Top of MATERIAL PROVIDED
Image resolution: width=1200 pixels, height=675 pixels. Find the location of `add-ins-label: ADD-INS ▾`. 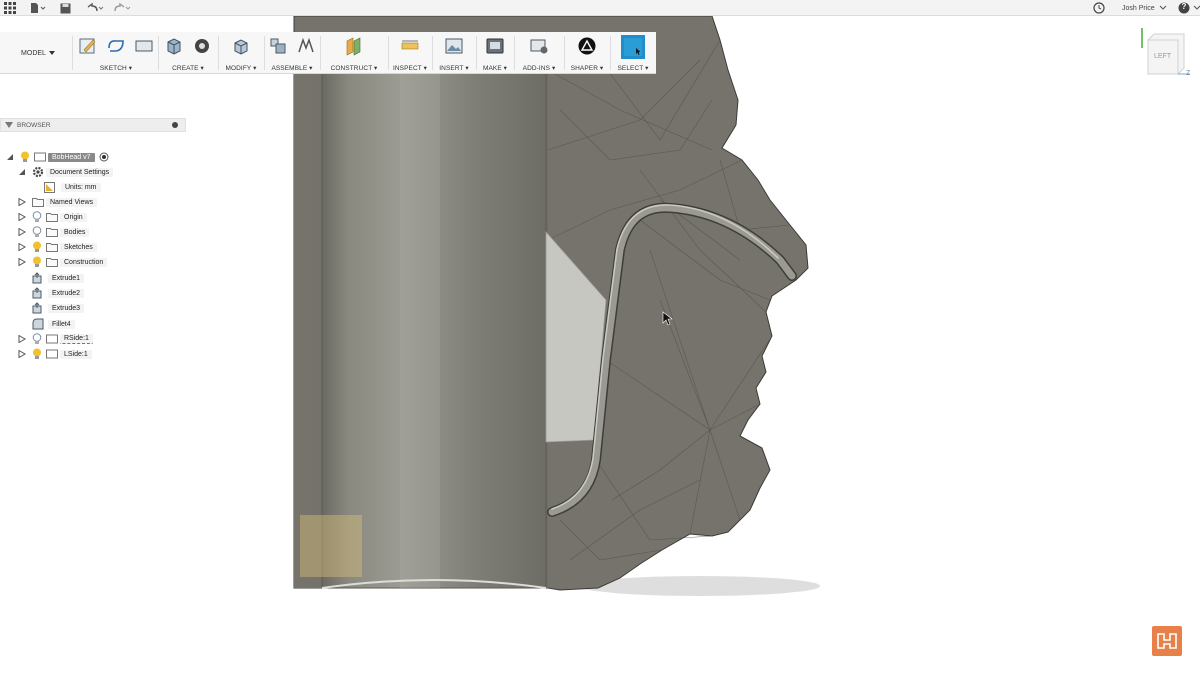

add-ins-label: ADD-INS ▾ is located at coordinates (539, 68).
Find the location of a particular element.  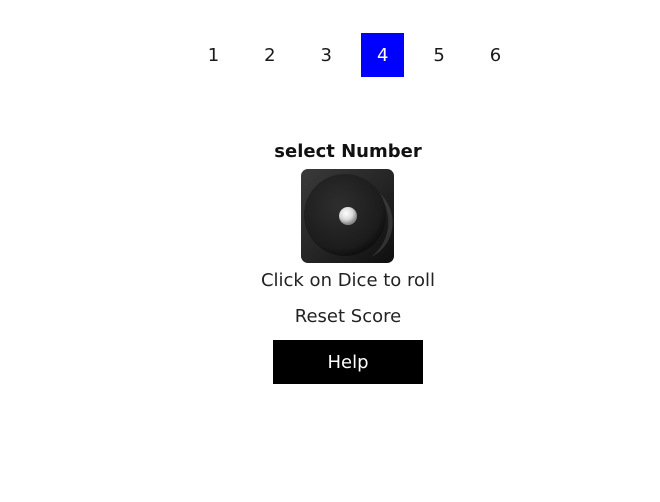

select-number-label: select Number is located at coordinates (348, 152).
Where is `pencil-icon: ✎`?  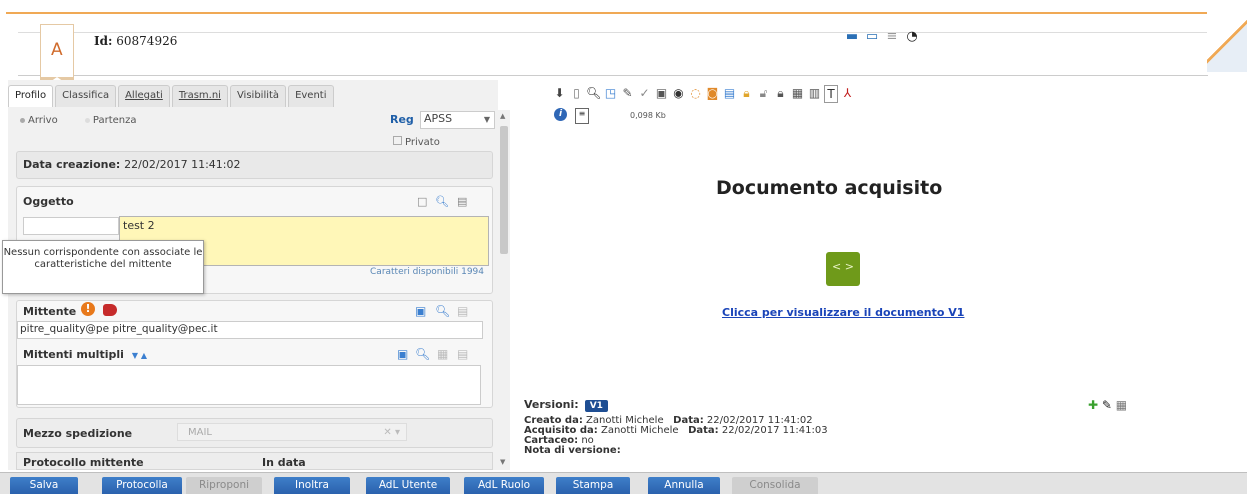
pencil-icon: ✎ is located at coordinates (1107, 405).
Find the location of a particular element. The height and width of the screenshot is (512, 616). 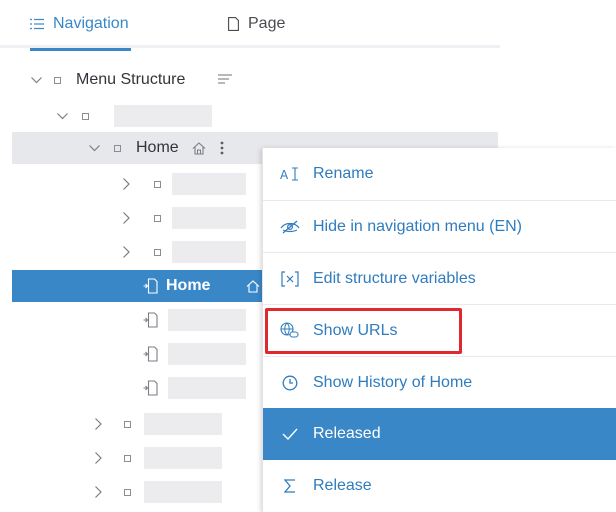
Bottom of MATERIAL PROVIDED
* [YOUR TASK]: Retype all of the data above word for word, leaving out the pictures.

* [OUTPUT BELOW]:
Image resolution: width=1200 pixels, height=675 pixels. Find the location of `add-ins-label: ADD-INS ▾`. 

add-ins-label: ADD-INS ▾ is located at coordinates (539, 68).
Find the location of a particular element.  

select-number-label: select Number is located at coordinates (348, 152).
Where is `pencil-icon: ✎`?  
pencil-icon: ✎ is located at coordinates (1107, 405).
Find the location of a particular element. The height and width of the screenshot is (512, 616). 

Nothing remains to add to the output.